Elio fühlt sich ungenügend, unbeachtet und ein Seitenblick reicht aus, um ihn
alle Sonnenstrahlen dieser Welt zu bündeln und reine Seligkeit durch seine
Adern zu pumpen.
Die
Geschichte wäre aber nur halbherzig erzählt, wenn der ältere Elio, der die
Geschichte erzählt, nicht auch von dem Hormonchaos berichten würde, in das das
jüngere Ich stürzte. Der junge Mann will Oliver intellektuell beeindrucken, in
seine Schranken weisen und fantasiert sich gleichzeitig in seine Arme, in sein
Bett und kann gar nicht aufhören, sich alle möglichen Formen der Hingabe
auszumalen. Allein Oliver bleibt die meiste Zeit über ein Mysterium, das Elio
einfach nicht entschlüsseln kann.
Die Story
wäre natürlich nur halb so fesselnd, wenn Elio bekäme, was er ersehnt, und dann
würde dieser Zustand den Rest seines Lebens anhalten. Er muss sich folgerichtig
dem stellen, was andere, seine Familie, Freunde oder Fremde wohl denken mögen.
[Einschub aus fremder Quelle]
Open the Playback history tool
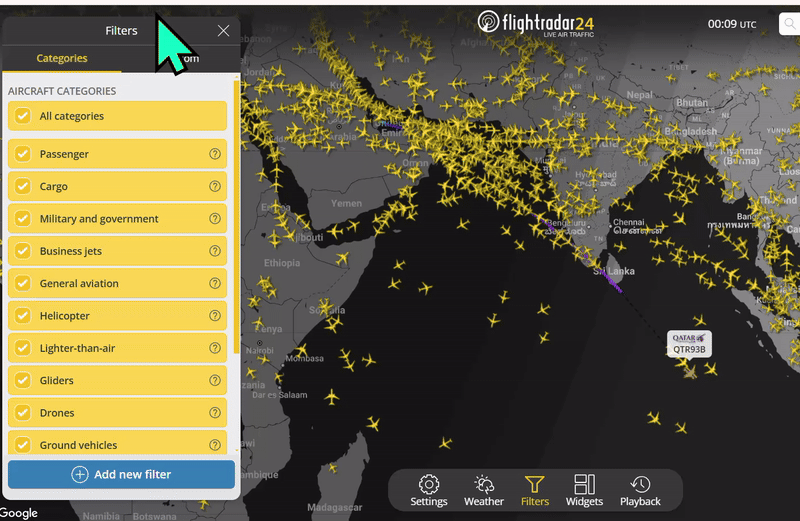Image resolution: width=800 pixels, height=521 pixels. [640, 490]
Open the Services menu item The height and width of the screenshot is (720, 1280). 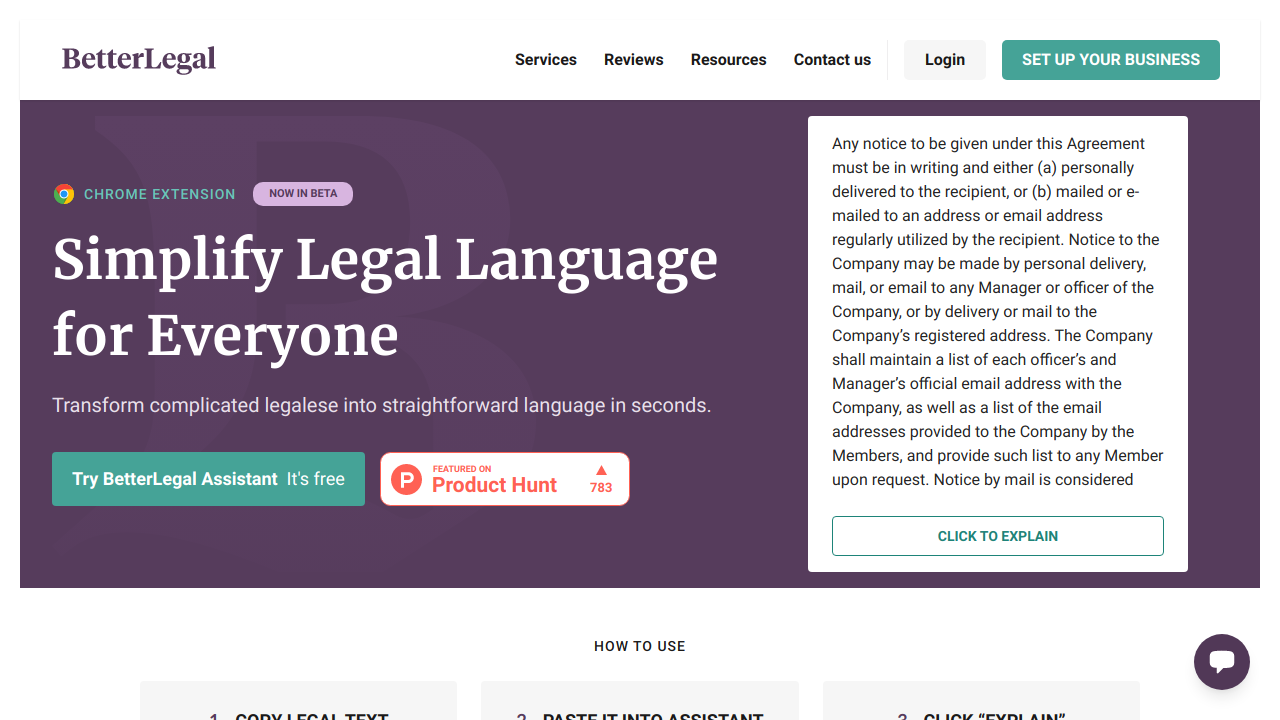click(x=545, y=60)
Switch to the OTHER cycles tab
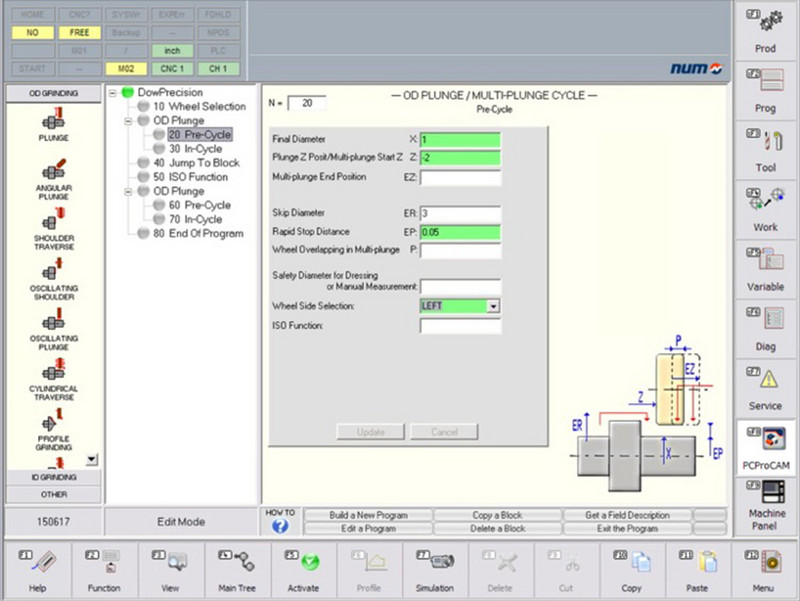This screenshot has height=601, width=800. [x=52, y=494]
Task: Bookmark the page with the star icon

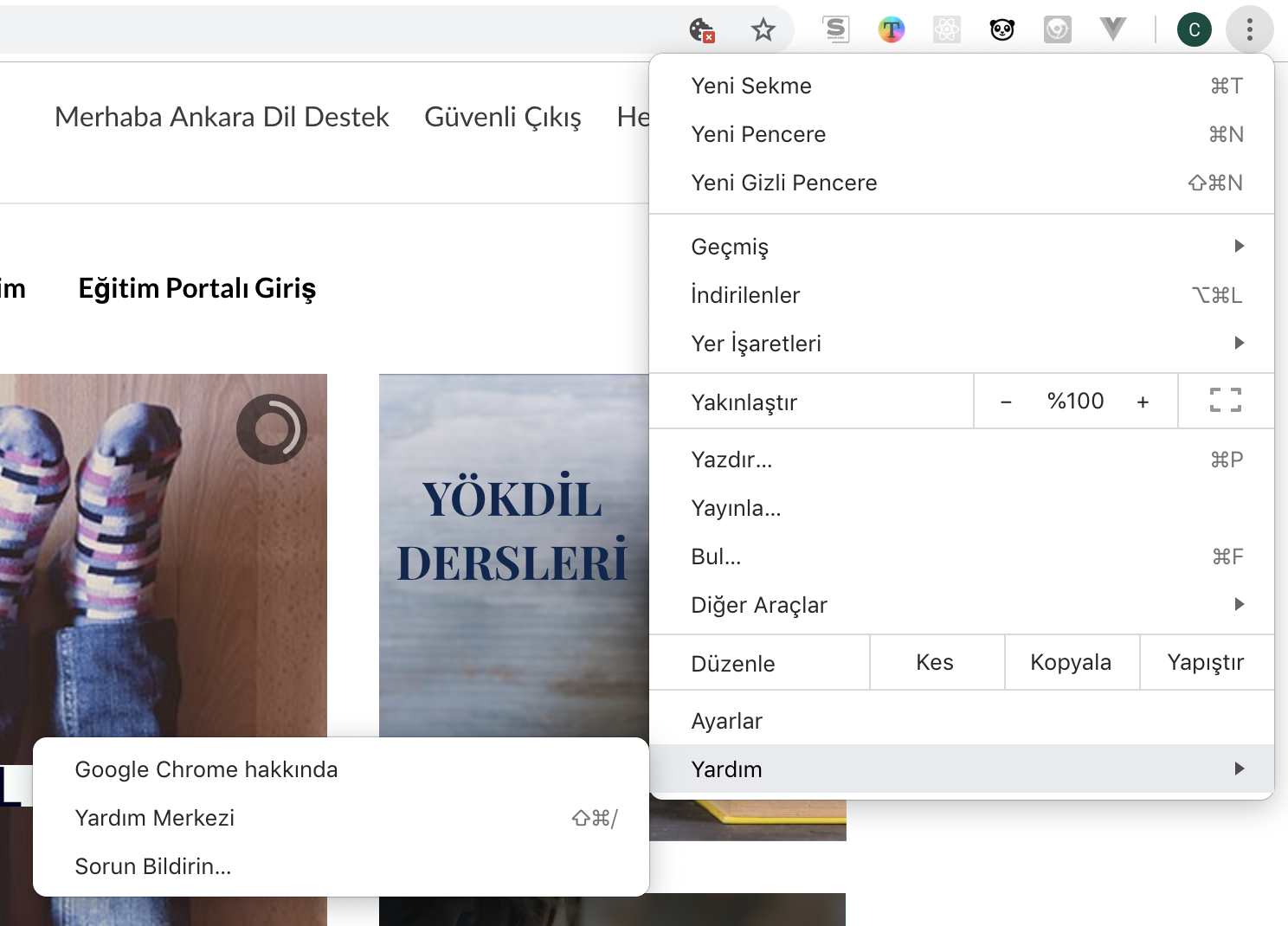Action: pos(763,29)
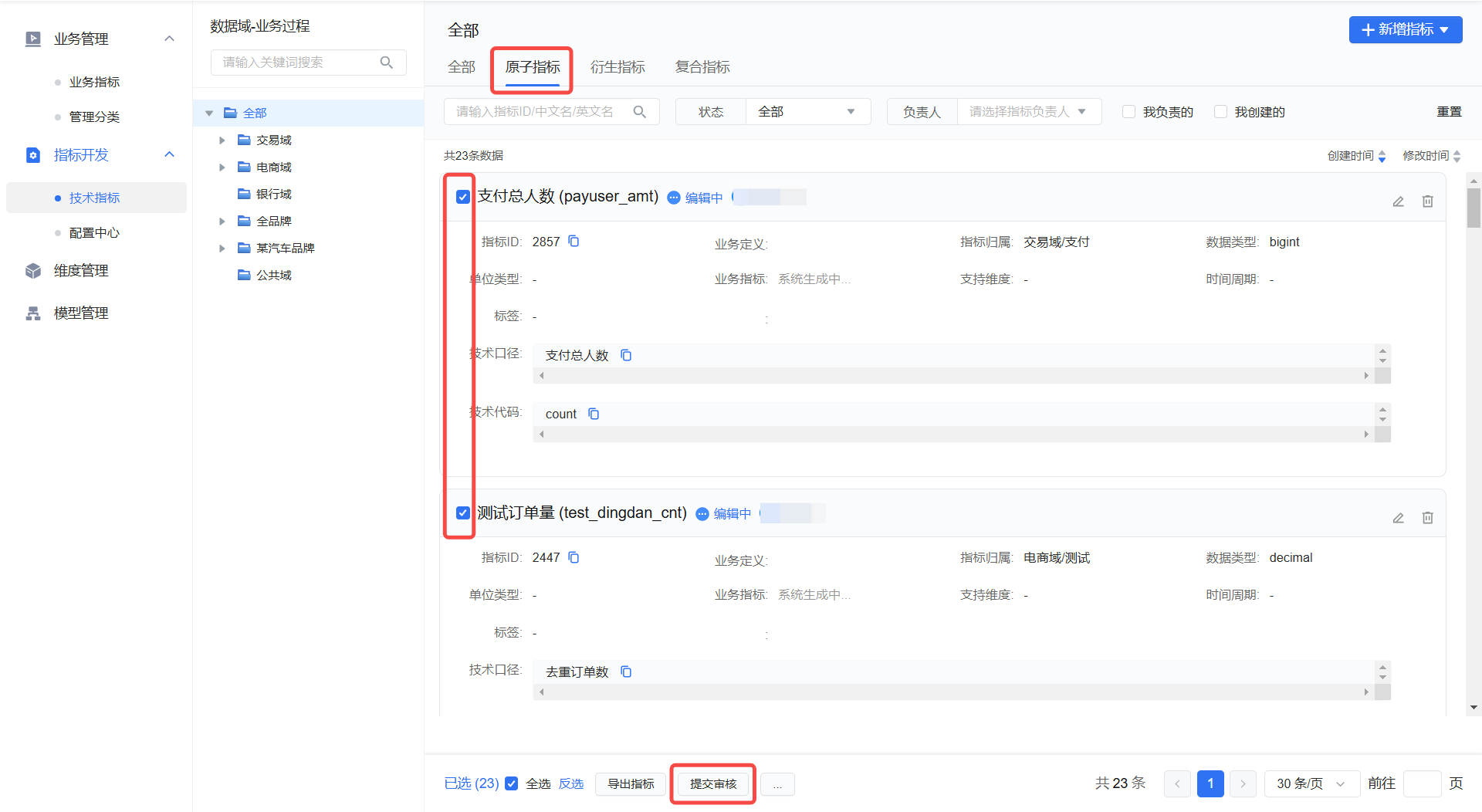Copy the 去重订单数 technical caliber
The width and height of the screenshot is (1482, 812).
626,672
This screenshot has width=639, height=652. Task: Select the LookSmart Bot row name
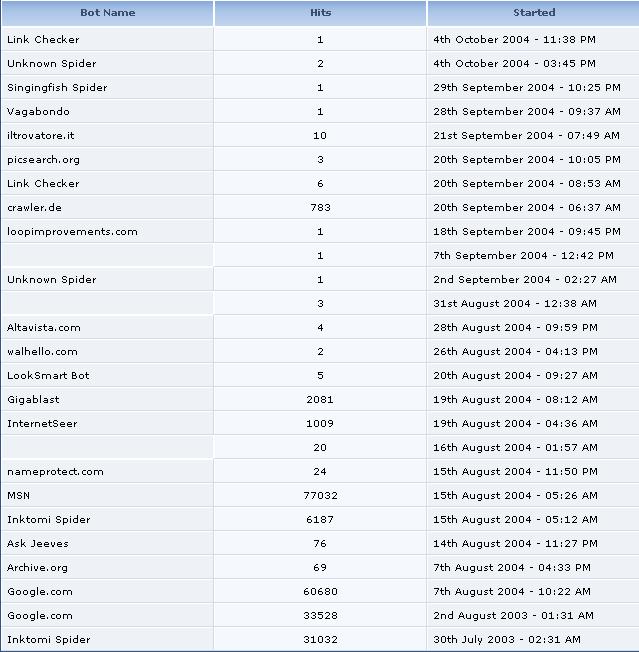point(48,376)
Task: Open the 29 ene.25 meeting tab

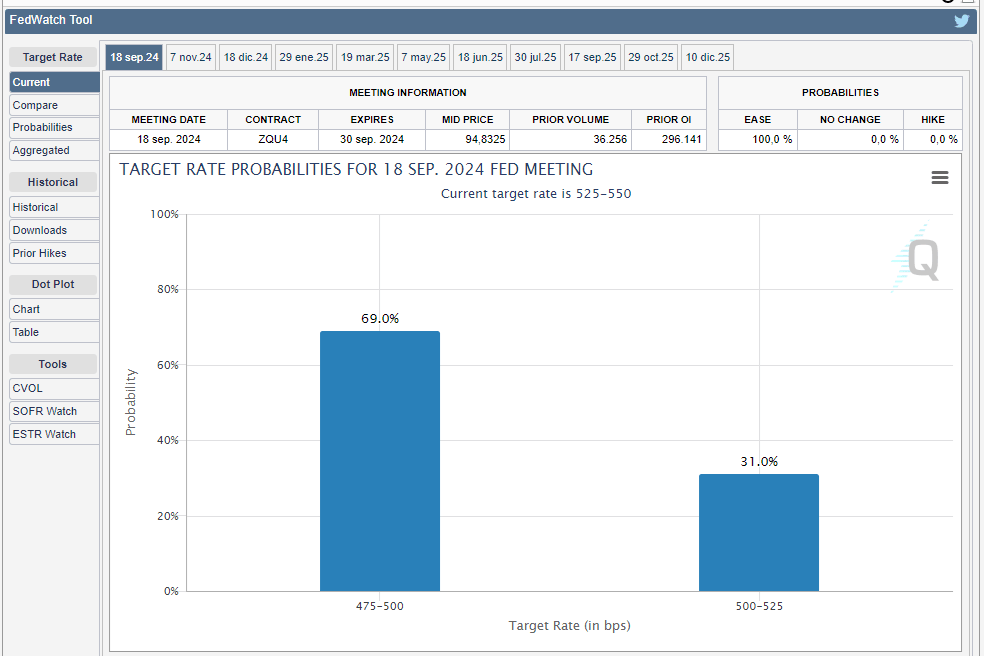Action: [303, 57]

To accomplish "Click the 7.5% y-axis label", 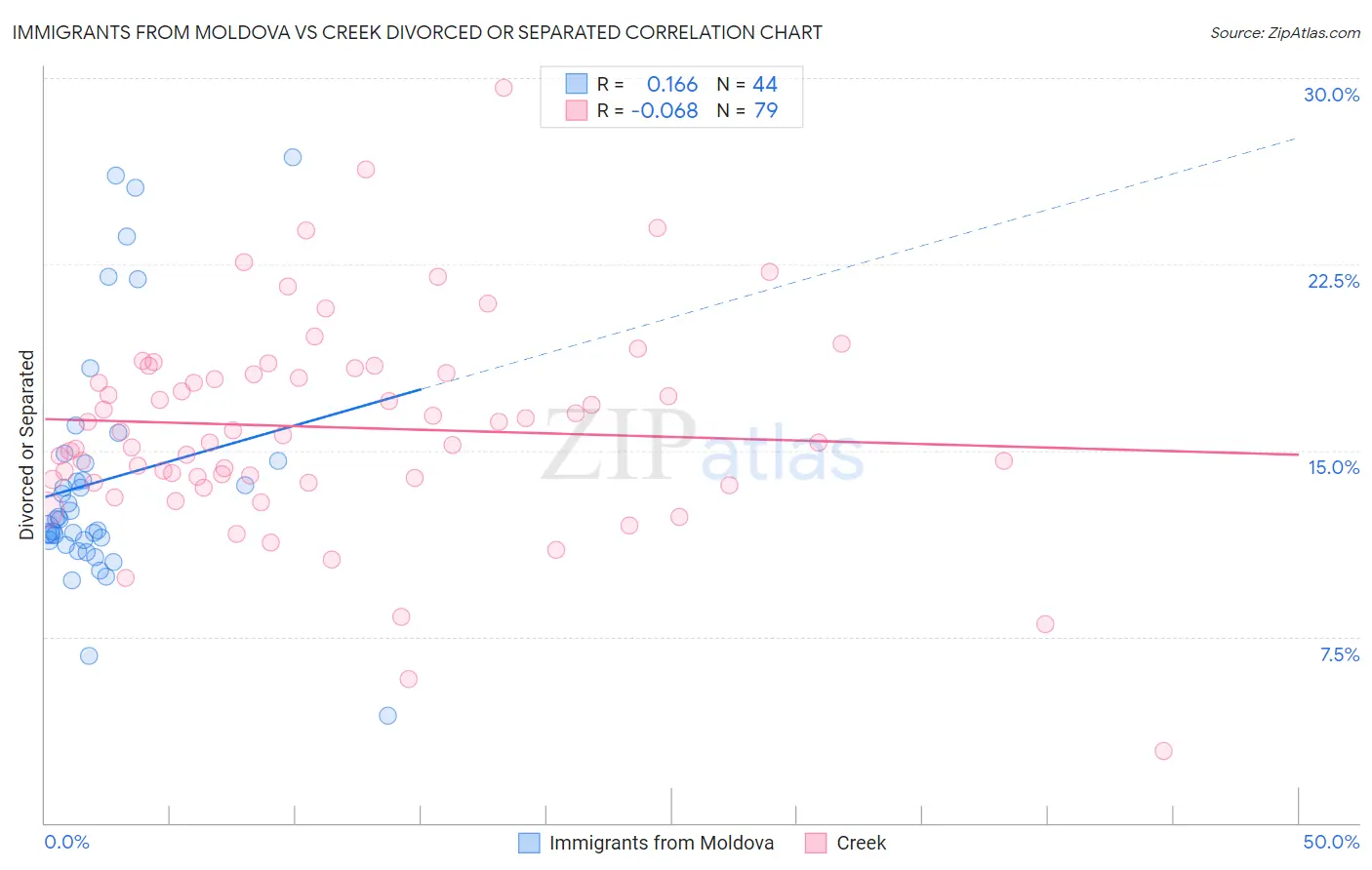I will tap(1339, 654).
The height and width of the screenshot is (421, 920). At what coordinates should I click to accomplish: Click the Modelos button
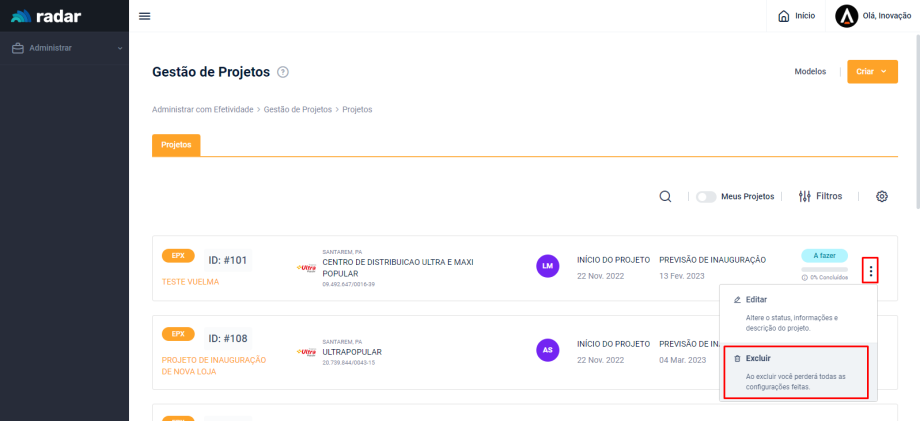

Und Elio muss zur Kenntnis nehmen und aushalten, dass Oliver noch ein anderes
Leben führt. Eines, an dem er keinen Anteil hat.
Der Film
endet hier, mit Elio, der vor dem Kamin kniet, durch die Kamera hindurchschaut,
während seine Tränen von den Wangen in die Glut tropfen. Ein wehmütig wissendes
Lächeln drängt sich in seine Miene.
Der Roman
erzählt weit darüber hinaus. Zum Glück, auch wenn ich den Film vollkommen rund
erzählt finde. Um denjenigen, die das Buch noch vor sich haben, nicht den Spaß
zu rauben, spare ich mir hier den Spoiler.
André Aciman
schreibt wirklich gut. Gleich zu Beginn empfand ich bei seiner Sprache eine
ähnliche Irritation wie bei den ersten Bildern des Filmes. Es wirkte auf mich
allzu ältlich. Spannenderweise wurde dieser Effekt sowohl beim Text als auch
bei den Bildern des Filmes von Sequenz zu Sequenz, von Szene zu Szene
plausibler.
Auch die
sich auftuende Innenwelt von Elio erschien mir im ersten Moment allzu
dramatisch, pathetisch, launenhaft. Aber auch hier gelang es Aciman, diese
unheimlich intensive Phase im Leben eines jungen Menschen bestens in Worte und
Szenen zu fassen. Genauso schwülstig, feucht verträumt und vieles mehr fühlte
es sich doch schließlich früher einmal an. Also in meinem Früher. Ihr könnt
jetzt still nicken, lächeln oder euch euren Teil denken. 😊
Und ja, zum
Stichwort Repräsentation, natürlich hätte auch ich so etwas gern sehr viel früher
in meinem Leben lesen wollen. Gegen das Gefühl, mit all diesem Chaos in Hirn,
Bauch und Herz allein zu sein.
Kurz und
gut: Noch einmal einen Sommer mit Elio und Oliver verbringen! Einfach lesen!